◆ WHAT THE EXERCISE ASKS: Reproduce the data below verbatim from the line containing "Click 엑셀 다운로드 button" through its final line, and produce nothing more.

Segment Open

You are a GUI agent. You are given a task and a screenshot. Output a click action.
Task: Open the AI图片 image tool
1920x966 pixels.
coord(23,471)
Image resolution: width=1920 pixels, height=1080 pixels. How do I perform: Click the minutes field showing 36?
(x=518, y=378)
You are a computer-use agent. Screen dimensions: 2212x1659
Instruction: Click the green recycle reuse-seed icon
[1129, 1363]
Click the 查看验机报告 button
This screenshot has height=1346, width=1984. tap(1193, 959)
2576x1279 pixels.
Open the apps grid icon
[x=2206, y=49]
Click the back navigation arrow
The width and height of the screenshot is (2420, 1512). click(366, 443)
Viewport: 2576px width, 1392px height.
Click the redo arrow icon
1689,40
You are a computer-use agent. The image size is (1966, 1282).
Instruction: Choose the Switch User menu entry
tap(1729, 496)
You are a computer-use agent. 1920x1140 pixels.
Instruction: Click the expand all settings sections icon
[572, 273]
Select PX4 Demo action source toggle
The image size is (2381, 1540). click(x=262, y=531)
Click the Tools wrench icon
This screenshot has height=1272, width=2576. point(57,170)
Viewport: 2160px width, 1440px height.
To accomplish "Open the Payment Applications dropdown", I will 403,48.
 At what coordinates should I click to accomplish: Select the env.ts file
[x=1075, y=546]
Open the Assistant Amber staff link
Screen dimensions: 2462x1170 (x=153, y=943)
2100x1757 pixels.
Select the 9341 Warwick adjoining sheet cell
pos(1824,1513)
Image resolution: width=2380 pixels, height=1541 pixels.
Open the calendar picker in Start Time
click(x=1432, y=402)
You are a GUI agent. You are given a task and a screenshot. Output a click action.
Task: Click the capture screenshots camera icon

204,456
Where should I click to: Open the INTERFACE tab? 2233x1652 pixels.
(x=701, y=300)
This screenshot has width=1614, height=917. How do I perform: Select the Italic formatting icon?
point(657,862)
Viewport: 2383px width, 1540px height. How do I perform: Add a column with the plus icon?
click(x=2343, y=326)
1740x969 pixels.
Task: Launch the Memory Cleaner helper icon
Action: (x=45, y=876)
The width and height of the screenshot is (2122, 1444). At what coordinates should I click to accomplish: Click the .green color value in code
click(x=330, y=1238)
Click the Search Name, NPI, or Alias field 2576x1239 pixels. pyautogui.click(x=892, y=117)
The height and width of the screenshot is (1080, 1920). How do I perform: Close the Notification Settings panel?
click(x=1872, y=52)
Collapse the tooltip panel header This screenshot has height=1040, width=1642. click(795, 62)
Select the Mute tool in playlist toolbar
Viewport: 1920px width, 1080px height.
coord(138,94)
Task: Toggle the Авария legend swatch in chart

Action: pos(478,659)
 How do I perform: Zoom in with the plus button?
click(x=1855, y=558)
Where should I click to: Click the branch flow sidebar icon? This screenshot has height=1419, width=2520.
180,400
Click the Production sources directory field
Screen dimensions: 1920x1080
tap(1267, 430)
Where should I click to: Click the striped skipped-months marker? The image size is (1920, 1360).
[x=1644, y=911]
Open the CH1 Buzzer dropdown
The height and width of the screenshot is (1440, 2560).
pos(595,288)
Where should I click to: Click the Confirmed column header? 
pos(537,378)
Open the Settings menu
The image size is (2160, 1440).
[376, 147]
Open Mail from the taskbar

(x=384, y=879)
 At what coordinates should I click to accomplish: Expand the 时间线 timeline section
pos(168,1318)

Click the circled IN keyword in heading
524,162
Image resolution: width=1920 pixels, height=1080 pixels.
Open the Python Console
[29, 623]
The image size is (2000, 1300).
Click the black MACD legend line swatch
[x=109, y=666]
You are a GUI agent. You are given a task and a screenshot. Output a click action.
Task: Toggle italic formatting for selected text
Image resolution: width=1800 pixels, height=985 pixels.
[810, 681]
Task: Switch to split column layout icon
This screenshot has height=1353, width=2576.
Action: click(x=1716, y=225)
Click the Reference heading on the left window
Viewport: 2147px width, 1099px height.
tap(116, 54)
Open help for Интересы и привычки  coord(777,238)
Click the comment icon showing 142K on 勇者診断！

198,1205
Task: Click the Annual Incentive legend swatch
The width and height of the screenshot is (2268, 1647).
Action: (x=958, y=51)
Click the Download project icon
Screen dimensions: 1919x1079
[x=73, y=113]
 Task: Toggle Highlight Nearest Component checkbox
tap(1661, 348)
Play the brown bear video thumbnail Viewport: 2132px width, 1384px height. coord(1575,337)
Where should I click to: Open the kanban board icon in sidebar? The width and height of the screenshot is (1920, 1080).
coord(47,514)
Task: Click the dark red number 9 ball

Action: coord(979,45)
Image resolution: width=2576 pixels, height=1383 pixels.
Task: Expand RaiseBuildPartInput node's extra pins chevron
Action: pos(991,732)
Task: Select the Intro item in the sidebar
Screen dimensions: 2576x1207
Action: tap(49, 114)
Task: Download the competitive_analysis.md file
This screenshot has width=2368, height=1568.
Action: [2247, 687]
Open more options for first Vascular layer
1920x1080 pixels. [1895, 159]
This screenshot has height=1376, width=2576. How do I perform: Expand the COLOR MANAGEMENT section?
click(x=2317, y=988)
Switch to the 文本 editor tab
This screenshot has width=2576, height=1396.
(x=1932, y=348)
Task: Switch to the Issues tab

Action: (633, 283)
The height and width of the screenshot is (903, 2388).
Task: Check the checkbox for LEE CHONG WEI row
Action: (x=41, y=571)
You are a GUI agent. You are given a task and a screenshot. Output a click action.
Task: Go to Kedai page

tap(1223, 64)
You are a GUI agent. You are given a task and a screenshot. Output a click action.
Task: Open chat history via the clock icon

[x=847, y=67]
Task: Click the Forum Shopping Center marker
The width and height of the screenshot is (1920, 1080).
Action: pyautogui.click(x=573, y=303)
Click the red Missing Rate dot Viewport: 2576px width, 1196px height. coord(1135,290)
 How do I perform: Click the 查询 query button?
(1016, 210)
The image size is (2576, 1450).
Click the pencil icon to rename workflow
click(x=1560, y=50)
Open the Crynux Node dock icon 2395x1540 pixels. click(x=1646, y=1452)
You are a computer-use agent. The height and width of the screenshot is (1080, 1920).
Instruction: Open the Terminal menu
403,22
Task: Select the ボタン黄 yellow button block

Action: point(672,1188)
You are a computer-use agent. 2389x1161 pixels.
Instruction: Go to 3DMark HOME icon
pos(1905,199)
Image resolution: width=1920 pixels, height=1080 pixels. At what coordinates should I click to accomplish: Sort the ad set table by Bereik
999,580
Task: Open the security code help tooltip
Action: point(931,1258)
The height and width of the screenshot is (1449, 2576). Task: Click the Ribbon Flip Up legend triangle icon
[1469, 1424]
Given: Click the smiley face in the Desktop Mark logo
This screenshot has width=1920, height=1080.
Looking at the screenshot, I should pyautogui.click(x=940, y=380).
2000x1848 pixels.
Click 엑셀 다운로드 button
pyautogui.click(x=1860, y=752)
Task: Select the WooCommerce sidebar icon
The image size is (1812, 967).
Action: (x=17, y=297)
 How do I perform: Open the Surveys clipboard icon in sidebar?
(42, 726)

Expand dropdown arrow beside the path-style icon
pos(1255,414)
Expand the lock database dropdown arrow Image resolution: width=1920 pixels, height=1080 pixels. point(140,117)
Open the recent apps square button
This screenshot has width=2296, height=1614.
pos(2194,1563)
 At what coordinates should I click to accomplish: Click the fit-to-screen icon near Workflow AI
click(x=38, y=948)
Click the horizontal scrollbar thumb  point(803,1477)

Segment Closed

◆ TASK SOLUTION:
Click 엑셀 다운로드 button
pyautogui.click(x=1860, y=752)
Task: Select the WooCommerce sidebar icon
The image size is (1812, 967).
Action: (x=17, y=297)
 How do I perform: Open the Surveys clipboard icon in sidebar?
(42, 726)

Expand dropdown arrow beside the path-style icon
pos(1255,414)
Expand the lock database dropdown arrow Image resolution: width=1920 pixels, height=1080 pixels. point(140,117)
Open the recent apps square button
This screenshot has width=2296, height=1614.
pos(2194,1563)
 At what coordinates should I click to accomplish: Click the fit-to-screen icon near Workflow AI
click(x=38, y=948)
Click the horizontal scrollbar thumb  point(803,1477)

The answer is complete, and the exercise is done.